Увидела Хилма лодку на берегу, узнала её. Да и как не узнать, ведь она руками мужа сделана. Рядом с лодкой два старика стоят и от ветра качаются. Подошла Хилма к старикам, а они лица свои от неё прячут, глаза в землю опустили. Да как скроешься от материнского сердца? Узнала Хилма сыновей своих, руки к ним протянула, к груди прижала, в дом привела, в красный угол посадила. Хлопочет вокруг них и будто не замечает, что сыновья в стариков немощных превратились. Задумался Урхо:
«Неужто это и есть та помощь, что матушкой Ихуолой обещана? Да какая ж это помощь? Как нам жить-то теперь?».
Рано утром, пока все спали, пошел Урхо к матушке Ихуоле. Птицы вокруг него щебечут, а он не слышит. Рыба в реке плещется, а он не видит. Лиса дорогу перебегает – не до лисы ему. Море холодное поселилось в душе его, камнями прибрежными грудь сдавило. Не видит Урхо рассвета ясного, будто он в тайге дремучей заплутал и выйти не может.
Пришел он к матушке Ихуоле, а она на пороге его встречает:
– Скажи мне, Урхо, какая из дорог тебе легче показалась? Та, по которой ты тяжелый мешок от меня нёс, или та, по которой ты с тяжелыми мыслями ко мне вернулся?
– Ты и сама ответ мой знаешь, так чего же спрашиваешь?
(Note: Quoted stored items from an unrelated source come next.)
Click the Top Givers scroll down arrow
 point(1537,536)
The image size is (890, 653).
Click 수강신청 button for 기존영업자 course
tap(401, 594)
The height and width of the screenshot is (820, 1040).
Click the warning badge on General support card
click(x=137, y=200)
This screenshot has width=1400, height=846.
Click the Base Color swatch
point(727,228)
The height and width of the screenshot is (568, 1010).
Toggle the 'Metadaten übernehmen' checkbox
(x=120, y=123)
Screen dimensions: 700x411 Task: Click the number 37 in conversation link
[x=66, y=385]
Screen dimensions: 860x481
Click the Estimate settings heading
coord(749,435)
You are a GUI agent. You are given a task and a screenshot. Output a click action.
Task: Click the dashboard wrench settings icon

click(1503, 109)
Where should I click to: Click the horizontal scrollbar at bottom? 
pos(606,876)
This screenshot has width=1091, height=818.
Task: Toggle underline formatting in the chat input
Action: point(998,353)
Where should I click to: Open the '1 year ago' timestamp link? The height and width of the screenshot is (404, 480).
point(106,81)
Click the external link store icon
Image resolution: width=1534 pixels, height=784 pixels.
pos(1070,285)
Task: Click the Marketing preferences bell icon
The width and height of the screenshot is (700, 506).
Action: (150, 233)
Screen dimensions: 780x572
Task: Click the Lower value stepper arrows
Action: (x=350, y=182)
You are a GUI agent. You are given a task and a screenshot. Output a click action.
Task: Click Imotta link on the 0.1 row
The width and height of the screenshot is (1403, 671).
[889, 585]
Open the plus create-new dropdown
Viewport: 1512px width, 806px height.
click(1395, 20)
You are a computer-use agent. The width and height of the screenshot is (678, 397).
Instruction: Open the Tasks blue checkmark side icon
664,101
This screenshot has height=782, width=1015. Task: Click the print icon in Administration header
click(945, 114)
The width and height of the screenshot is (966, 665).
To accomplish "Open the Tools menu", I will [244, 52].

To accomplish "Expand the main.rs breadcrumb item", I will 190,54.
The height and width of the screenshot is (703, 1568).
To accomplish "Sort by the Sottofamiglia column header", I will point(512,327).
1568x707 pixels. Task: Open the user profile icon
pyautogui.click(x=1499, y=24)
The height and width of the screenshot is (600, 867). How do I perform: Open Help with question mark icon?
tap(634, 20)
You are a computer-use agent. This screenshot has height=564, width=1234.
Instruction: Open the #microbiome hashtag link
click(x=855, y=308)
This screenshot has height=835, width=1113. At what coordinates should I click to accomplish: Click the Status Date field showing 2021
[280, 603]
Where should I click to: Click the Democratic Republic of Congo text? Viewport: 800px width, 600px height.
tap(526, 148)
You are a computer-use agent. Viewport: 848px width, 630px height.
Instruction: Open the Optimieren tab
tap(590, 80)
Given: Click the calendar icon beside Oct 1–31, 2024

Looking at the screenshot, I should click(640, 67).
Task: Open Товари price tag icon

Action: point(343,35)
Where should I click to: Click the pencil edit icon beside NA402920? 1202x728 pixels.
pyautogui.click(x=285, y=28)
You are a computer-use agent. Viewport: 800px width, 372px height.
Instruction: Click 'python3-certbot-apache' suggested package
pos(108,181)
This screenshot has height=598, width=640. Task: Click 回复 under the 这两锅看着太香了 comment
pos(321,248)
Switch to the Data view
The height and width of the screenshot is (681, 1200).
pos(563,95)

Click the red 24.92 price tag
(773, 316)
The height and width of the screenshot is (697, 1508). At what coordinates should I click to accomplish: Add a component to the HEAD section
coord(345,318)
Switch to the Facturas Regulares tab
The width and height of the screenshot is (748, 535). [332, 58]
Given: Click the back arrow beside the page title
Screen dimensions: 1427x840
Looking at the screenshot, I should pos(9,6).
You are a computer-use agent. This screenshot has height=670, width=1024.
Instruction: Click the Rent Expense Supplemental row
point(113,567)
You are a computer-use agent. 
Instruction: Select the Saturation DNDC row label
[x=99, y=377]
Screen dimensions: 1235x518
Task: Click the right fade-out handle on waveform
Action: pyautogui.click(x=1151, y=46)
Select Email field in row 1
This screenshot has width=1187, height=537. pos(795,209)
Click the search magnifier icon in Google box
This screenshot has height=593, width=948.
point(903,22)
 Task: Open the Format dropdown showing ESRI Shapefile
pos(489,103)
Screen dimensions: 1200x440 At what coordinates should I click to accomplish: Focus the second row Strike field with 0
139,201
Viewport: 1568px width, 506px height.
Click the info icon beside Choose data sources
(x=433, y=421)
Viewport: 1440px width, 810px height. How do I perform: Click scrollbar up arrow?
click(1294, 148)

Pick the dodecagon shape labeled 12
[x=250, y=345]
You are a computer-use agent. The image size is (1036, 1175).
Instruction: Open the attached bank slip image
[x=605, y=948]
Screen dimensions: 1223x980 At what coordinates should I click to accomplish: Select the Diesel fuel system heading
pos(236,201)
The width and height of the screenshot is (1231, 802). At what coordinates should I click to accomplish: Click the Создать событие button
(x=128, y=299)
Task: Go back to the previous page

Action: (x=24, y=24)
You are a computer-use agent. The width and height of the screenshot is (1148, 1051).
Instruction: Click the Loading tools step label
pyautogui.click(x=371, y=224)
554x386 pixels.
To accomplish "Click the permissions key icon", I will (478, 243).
С мешком твоим дорога легче была, да погубил сыновей моих мешок этот, здоровье у них забрал и забот нам на старости прибавил.
Отвечает ему Ихуола:
– Мешок тот не я собирала. Это ты сам, своими руками с самого рождения сыновей мешок тот праздностью набивал. А Хилма, жена твоя, покрывала для них ткала из любви своей безоглядной, которая закрывает сыновей от всех невзгод. Накрыла она сыновей этими обережными покрывалами, и не поняли они, куда их лодка несёт. Дал ты им мешок праздности – вот и утопили они жизнь свою в празднике, потому как другой жизни они не знали. Не научил ты сыновей лодку строить, не научил невод вязать, не научил рыбу ловить, не научил в море студёное ходить и с волнами справляться. Не вырастил ты из них мужей, детьми малыми оставил. Не покрывала обережные нужно было Хилме ткать, а рукавицы сыновьям крепкие шить. Чтобы могли топор держать, землю пахать, да неводы тяжелые тянуть.
Опешил Урхо от речей таких, а возразить-то и нечего. Права матушка Ихуола. Да только легче ли ему от правды её?
– Знаю, что тяжелы мои речи, Урхо. Знаю, как тяжело Хилме слёзы свои прятать, глядя на сыновей. Но пол пути – не вся дорога! Слушай меня внимательно. Быть твоим сыновьям стариками, пока их молодость схоронена на дне Русалкиного залива. Если смогут они достать её оттуда – вернут себе облик молодецкий, а если не смогут – навсегда стариками останутся!